Thanks Alejo. Please keep it coming, we don't yet have enough information to identify where we should further look at.
The consensus <> execution bug is interesting do you also have the lighthouse logs?
thanks for looking into this, yes I'll keep sending as I unearth new info. I don't have access rn but will share more later.
this is the error message I got from prysm (it doesn't crash, but just doesn't sync):
ERROR execution: Got a validation error in newPayload error=mismatched block state root: got 0xd3d609b5f2fd0910dd275537799ca8d3f47a32ec136a191aa32c56dd43833512, expected 0x7da550c658bd3cac17918db97e0c5231e39fa5f2991ddfb5f889431955ece45b
ok, here are debug logs from prysm.
there's a "Could not validate finalized root" in there, and also the error I shared above. I reported to the prysm team in case this came from their end but they pointed me back to reth :)

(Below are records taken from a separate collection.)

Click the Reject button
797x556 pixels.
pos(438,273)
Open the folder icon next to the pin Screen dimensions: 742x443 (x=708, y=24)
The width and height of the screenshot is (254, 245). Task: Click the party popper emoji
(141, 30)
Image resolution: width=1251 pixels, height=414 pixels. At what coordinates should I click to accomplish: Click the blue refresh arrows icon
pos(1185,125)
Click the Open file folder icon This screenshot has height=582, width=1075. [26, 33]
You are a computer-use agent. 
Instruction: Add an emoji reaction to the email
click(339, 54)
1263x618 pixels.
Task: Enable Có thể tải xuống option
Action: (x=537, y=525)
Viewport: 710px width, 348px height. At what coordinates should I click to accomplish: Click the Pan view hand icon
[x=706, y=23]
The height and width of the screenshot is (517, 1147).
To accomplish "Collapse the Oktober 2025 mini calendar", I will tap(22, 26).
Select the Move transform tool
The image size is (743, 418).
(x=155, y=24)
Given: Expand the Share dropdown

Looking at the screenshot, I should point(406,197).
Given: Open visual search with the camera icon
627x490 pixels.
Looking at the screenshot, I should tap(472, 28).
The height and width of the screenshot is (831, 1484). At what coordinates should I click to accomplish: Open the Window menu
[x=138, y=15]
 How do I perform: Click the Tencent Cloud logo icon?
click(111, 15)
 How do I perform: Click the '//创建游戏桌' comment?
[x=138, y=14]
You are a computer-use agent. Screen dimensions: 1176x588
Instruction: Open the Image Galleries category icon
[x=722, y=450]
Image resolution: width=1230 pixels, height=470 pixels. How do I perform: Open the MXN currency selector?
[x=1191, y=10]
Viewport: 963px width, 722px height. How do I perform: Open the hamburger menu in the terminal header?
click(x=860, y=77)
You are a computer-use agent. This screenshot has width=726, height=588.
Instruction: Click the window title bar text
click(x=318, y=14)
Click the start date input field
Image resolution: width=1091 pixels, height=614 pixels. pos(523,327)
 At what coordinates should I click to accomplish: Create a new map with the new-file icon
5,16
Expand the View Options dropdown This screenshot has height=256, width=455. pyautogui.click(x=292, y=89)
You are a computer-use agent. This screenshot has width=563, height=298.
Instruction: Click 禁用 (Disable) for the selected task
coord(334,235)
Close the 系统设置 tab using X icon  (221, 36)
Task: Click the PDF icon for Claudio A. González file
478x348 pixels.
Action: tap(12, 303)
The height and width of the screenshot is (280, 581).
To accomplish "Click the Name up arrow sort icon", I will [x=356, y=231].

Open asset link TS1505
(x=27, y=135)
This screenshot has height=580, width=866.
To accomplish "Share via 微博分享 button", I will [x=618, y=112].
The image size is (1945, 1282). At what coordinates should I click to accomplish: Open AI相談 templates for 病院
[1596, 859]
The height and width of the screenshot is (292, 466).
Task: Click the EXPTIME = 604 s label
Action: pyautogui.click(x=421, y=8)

ok, just finished resyncing reth from scratch, now seems to be working properly. I'll close this for now.
updated to alpha.21, reth crashes upon running, reopening this issue but not sure it's the same thing.
ok I reverted to alpha.13, ran it until it resynced, went back to alpha.21 and now it seems to be running alright. not sure if/how the reversion worked, but I tried running alpha.21 several times and it always crashed :/
We seems run with the same issue with same deployment, reth + prysm, after we upgraded prysm for decun upgrade.
Looks like prysm is sending a query which triggers the crash of reth, we just flushed prsym state and run it from scratch after restart of reth, and seems it is working properly now
This should no longer be happening. Given we have beta.1 out can we get you guys to switch over to that and confirm if the issue happens still?
This should no longer be happening. Given we have beta.1 out can we get you guys to switch over to that and confirm if the issue happens still?
I have uploaded the stacktrace here https://drive.google.com/file/d/10u1B9gZOSMnxzmQmhmLBgE2Um322DO4u/view?usp=drive_link
we are syncing another node with beta build now, but given the time to sync and size of the storage it costs it is really not that we can just spin a new one to see whether we can reproduce it at will
@gakonst we are running into this reth beta 2, this is triggered by simply restart prysm
This issue is stale because it has been open for 21 days with no activity.
This issue was closed because it has been inactive for 7 days since being marked as stale.